Schools that are eligible to compete are those who are taking part in the Khanya Project, a private-public sector initiative to bring computer and internet technology to schools in previously disadvantaged areas.  The school from which the winning entry comes will receive R3 000 and the winning pupil R1 000. The closing date is March 20 and entries must be about 250 words.

Rasool said that this year's budget was an example of e-government at work as the budget speech and easy-to-understand explanatory information would be on the internet on budget day.

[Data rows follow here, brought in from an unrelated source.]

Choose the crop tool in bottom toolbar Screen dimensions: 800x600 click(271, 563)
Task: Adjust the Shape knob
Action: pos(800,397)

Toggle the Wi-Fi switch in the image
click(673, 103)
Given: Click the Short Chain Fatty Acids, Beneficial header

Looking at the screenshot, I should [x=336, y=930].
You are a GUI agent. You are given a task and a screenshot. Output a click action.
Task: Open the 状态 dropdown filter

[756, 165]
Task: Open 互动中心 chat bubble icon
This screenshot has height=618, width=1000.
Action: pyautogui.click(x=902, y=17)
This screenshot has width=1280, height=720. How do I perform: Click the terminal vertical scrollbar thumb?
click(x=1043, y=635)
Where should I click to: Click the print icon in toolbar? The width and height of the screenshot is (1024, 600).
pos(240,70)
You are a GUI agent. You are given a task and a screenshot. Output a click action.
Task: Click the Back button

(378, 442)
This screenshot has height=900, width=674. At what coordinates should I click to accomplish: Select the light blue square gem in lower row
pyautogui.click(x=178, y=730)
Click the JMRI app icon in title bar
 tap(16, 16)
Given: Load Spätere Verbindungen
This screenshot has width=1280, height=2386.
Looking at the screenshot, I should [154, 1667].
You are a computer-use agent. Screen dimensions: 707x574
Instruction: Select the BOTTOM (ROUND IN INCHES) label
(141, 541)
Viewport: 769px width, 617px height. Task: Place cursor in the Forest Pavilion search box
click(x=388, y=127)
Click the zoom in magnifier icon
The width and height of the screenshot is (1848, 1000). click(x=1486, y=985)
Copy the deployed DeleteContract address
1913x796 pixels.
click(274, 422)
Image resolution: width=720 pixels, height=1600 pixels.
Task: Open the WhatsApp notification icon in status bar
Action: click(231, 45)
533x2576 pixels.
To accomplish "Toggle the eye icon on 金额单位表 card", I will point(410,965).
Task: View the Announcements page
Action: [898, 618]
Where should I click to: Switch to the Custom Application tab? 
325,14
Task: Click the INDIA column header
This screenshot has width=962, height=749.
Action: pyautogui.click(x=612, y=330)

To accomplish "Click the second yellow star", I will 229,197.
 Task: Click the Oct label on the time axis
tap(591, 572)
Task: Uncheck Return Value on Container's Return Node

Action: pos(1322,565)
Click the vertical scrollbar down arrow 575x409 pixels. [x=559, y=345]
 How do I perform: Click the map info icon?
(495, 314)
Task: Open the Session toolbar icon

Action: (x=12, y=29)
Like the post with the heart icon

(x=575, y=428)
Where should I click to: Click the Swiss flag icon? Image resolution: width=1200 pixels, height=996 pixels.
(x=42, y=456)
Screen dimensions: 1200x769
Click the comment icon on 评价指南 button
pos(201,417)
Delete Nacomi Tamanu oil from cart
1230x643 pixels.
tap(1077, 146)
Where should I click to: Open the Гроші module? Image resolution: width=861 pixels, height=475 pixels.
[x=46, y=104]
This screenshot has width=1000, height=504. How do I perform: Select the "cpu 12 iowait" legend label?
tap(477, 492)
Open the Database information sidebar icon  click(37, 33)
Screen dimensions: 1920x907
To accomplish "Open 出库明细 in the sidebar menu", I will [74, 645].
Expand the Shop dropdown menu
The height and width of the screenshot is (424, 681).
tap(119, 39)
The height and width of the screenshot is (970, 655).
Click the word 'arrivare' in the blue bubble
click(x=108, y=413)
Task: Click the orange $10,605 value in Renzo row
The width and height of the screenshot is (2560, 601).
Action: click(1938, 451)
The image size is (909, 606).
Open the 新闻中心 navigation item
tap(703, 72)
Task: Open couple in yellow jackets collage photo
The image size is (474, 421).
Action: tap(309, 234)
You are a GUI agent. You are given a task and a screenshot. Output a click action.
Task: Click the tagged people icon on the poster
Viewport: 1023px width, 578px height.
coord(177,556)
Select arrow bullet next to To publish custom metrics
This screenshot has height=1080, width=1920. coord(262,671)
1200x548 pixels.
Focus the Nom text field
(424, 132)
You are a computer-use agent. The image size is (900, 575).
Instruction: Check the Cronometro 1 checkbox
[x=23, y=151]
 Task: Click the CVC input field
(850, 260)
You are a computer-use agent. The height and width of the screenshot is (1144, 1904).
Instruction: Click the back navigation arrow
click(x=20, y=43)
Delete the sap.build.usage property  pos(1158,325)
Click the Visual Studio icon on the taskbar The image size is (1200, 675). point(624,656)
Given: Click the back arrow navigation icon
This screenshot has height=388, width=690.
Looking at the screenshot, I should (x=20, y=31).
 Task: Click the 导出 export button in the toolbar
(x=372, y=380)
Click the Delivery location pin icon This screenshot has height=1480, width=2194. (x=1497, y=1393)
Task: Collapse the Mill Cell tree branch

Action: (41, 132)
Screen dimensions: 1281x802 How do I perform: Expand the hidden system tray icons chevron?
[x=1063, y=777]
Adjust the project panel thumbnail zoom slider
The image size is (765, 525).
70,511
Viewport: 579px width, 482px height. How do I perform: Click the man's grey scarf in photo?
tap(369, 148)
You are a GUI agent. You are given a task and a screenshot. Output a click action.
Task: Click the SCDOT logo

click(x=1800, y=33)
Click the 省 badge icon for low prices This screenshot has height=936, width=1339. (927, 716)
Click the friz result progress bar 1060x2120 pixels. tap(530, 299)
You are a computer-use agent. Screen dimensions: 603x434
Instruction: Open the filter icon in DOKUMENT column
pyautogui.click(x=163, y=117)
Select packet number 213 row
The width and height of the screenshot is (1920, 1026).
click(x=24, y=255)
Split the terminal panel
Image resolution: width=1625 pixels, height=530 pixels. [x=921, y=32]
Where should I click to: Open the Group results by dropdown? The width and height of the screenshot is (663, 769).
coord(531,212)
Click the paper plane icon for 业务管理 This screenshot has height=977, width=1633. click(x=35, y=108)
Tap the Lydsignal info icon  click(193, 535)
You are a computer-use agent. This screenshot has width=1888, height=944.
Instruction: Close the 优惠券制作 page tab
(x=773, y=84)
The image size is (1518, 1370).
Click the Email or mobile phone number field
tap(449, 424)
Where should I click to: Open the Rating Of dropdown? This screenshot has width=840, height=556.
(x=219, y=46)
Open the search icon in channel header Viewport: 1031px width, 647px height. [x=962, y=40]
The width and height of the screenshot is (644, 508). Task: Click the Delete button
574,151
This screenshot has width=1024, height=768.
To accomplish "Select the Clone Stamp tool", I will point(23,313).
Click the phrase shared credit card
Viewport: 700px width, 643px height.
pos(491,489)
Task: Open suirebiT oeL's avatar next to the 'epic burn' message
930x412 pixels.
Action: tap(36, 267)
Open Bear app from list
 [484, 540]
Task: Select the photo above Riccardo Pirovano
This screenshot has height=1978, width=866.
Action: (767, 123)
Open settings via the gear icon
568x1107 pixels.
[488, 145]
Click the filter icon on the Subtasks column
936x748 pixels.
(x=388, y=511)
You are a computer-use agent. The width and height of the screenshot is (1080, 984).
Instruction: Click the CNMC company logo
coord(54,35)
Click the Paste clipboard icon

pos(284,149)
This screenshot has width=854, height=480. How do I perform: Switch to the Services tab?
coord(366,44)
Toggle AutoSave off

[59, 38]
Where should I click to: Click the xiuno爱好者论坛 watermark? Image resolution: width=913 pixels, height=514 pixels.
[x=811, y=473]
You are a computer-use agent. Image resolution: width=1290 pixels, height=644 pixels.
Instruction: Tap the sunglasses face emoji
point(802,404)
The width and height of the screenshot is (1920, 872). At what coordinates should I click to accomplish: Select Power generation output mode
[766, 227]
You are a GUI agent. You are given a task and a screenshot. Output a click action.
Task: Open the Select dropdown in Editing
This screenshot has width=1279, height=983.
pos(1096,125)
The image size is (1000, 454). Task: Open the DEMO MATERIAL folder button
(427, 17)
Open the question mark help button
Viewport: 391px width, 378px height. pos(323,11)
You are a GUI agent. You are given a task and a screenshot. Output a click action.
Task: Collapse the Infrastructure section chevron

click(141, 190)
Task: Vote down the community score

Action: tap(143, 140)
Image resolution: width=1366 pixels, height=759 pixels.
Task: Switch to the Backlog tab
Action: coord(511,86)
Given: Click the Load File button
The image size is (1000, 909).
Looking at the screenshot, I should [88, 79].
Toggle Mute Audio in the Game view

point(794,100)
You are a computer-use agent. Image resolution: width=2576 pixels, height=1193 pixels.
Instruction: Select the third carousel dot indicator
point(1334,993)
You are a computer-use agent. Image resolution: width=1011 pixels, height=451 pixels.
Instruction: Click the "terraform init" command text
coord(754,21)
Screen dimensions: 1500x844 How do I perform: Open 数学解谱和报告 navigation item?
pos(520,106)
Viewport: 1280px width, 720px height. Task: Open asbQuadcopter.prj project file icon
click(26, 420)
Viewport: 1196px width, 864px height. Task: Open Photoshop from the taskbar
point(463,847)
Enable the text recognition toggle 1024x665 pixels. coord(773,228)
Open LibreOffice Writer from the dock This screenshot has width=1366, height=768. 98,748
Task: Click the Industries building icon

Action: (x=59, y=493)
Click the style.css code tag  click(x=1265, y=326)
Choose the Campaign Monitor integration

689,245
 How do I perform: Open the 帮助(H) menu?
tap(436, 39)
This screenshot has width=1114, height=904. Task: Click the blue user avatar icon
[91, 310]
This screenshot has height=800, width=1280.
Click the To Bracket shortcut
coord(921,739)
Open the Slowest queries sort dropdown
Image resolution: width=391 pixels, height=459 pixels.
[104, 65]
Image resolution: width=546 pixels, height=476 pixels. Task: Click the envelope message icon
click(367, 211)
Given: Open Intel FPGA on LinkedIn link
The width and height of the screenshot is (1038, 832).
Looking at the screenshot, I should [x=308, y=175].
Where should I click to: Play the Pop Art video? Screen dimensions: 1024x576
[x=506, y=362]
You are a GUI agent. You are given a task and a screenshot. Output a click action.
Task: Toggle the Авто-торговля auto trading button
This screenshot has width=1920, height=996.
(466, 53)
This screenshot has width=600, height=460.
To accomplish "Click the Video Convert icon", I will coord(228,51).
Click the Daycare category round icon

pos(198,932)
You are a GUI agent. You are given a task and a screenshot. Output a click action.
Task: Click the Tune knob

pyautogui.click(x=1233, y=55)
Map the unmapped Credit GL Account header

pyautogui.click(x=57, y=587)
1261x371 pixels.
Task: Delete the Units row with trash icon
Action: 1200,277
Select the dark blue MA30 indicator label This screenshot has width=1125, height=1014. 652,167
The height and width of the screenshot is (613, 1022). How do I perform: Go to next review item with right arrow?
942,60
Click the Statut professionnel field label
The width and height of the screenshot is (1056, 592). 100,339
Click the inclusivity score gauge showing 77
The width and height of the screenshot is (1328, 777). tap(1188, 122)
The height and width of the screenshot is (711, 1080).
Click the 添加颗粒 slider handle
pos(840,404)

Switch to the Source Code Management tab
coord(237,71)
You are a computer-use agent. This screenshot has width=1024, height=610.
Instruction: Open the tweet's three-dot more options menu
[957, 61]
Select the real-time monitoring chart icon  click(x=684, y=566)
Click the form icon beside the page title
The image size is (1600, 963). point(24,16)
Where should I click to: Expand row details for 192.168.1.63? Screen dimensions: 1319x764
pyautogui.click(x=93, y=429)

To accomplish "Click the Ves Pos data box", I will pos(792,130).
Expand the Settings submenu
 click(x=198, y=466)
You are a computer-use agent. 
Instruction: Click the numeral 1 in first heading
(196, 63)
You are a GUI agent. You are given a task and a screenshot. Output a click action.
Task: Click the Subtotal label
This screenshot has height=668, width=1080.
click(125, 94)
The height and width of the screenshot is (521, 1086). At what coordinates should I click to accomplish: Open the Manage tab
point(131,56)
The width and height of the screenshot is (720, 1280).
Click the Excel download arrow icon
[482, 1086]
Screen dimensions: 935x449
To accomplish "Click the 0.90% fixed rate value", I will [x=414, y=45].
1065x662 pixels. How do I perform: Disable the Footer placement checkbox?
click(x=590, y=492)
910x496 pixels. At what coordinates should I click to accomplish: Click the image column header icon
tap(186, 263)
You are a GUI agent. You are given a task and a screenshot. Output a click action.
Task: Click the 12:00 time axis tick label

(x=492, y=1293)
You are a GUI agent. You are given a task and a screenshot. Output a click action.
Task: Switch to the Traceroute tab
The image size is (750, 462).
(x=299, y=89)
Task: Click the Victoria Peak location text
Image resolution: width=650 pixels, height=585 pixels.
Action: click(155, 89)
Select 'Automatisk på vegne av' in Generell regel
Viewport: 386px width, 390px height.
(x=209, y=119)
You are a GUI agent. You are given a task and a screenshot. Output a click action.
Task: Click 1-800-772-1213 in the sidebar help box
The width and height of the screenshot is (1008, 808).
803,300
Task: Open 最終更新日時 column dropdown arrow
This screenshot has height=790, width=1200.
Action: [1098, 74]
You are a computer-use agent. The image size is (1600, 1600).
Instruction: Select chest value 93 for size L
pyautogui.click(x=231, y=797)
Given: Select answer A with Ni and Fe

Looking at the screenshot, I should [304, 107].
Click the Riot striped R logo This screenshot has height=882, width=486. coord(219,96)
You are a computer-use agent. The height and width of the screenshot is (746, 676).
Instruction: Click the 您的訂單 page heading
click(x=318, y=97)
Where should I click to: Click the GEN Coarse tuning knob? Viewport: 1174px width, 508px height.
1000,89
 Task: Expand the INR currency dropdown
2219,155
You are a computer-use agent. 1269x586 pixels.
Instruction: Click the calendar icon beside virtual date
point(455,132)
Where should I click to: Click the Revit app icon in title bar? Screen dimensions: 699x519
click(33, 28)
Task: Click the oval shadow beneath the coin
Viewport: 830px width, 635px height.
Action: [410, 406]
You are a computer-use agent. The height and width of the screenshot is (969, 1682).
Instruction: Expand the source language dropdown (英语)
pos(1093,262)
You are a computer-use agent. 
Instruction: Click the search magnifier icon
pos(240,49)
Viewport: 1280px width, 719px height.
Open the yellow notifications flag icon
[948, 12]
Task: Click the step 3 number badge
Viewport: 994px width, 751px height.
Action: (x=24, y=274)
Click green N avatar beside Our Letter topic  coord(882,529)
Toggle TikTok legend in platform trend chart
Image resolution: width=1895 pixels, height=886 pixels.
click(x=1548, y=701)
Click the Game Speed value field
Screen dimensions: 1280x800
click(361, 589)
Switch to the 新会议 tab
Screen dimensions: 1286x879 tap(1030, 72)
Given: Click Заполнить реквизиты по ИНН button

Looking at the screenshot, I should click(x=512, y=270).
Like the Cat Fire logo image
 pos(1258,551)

'But publishing information on the internet is not enough,' he said. 'Khanya, an established and successful e-government-related programme in the provincial department of education, will take the budget into schools and get pupils involved in the competition, using the internet as the medium of communication.'

Rasool said the motivation in providing people with access to information around critical debates like the budget was the promotion of e-democracy, which enabled citizens to receive information and allowed them to 'add value to the process'.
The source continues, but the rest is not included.